The girl knows how to take a banana or two.

The girl knows how to take a banana or two.

Plans have since been initiated to vat the entirety of Scotland’s stock of bonded whisky into one massive super vat which will be bottled on a ‘pay per bottle’ basis. Ms Binge continued…

“We’ll probably call it ‘Sexchange Special’, either that or ‘Scotch Lube’, I haven’t decided yet. Once Scotland’s empty we’ll move onto Japan, then the States, then Ireland, and possibly Canada if we get really bored. Obviously we won’t bother with all that ‘world whisky’ pish as, lets not kid ourselves here, it’s mostly crap. We’re basically going to be like the Aliens from Independence Day except that instead of a vast army of cloned minions my entire company is run my me, my sister and three gibbering nervous wrecks in the office who do pretty much everything else. I like to keep them on their toes by sending them emails at 4 in the morning demanding they design an entirely new range of erotic, whisky-themed, crotchless lounge wear before sunrise.” 

The hunt is now on for a large enough space in which to vat the millions of casks still in bond across Scotland. A spokesman for the Scottish Government described the situation as: ‘A good excuse to finally eradicate Motherwell.’

It must be destroyed

It must be destroyed

Meanwhile Roddy MacSporran, a festering human cul-de-sac of bitterness and owner of a small whisky shop in Linlithgow called’ MacSporran’s Whisky Warren’ said:

“Fuck that Whisky Sexchange by the way! How am a supposed tae do business wie that bitch getting all the fucking allocations? Where’s ma fucking allocations? See they special releases right, ah ken that she got 7000 bottles of the Port Ellen 13th release, they did a separate bottling just tae keep her fucking happy.
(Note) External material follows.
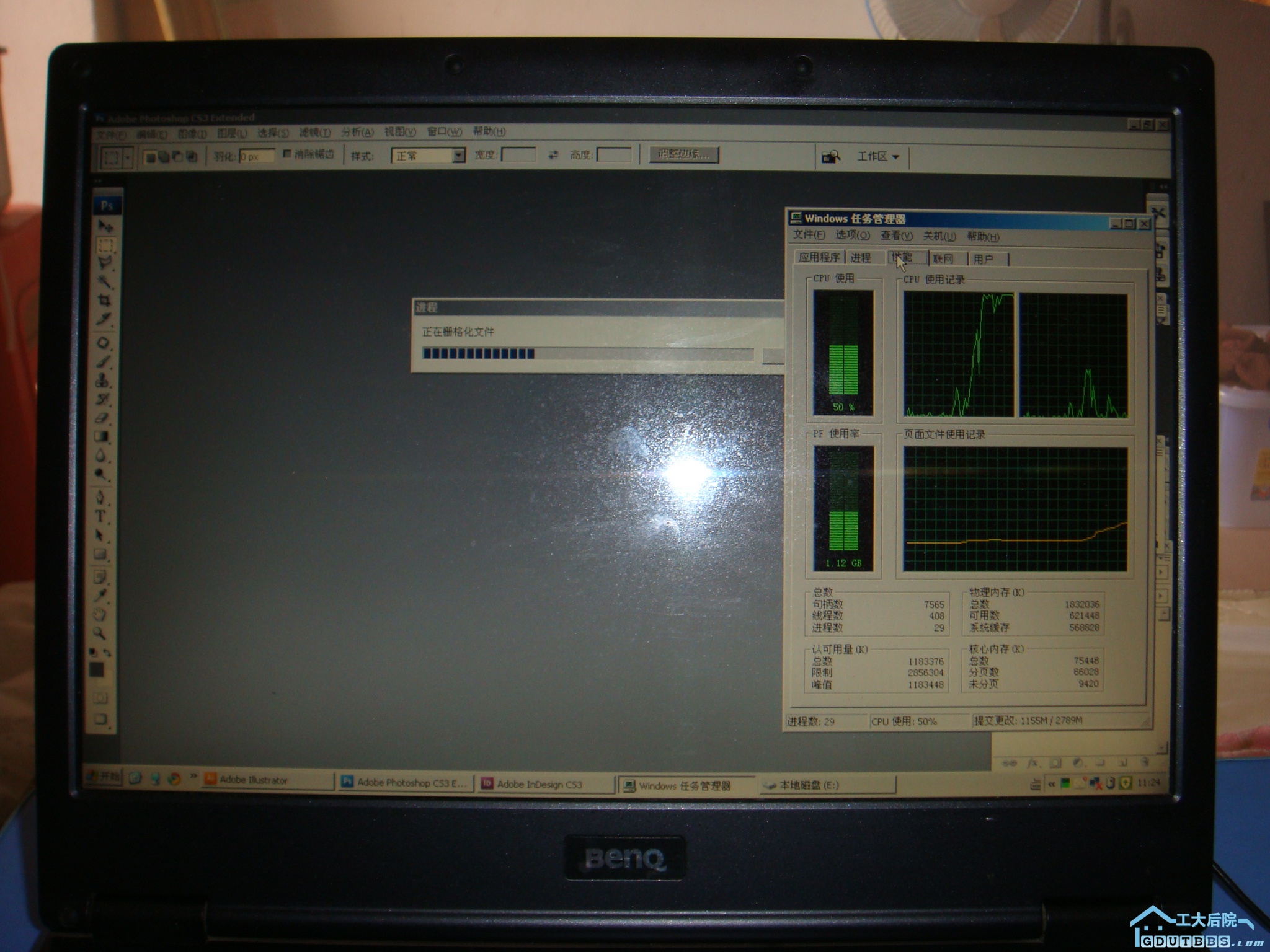Click the foreground color swatch
1270x952 pixels.
(96, 669)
Also, everyone knows that some big fucking bigshot from Diageo goes round there and gives her a foot massage once a week cos they think she’s so fuckin great. It’s just been gettin worse and worse ever since she bought all the fucking 2007 Lagavulin 21 year olds before we’d even finished the fuckin’ tasting! That’s no way tae run a business, nae consideration like, it’s a good job I’ve got maself a new bottling like, it’s a 5 year old Speyside finished in Rioja ye ken! Awesome innit! She can still get tae fuck though!” 

Berlinda Binge responded with an air of ephemeral bemusement:

“Oh I’m sorry, were you saying something, it’s just that I was temporarily distracted by the fact that I’ve got a massively successful international business.” 

After the whisky is finished Berlinda plans to acquire all the vibrators. She added:

“We’ll be using them as bungs for casks.”

The bit on the side stops it falling all the way in.

The bit on the side stops it falling all the way in.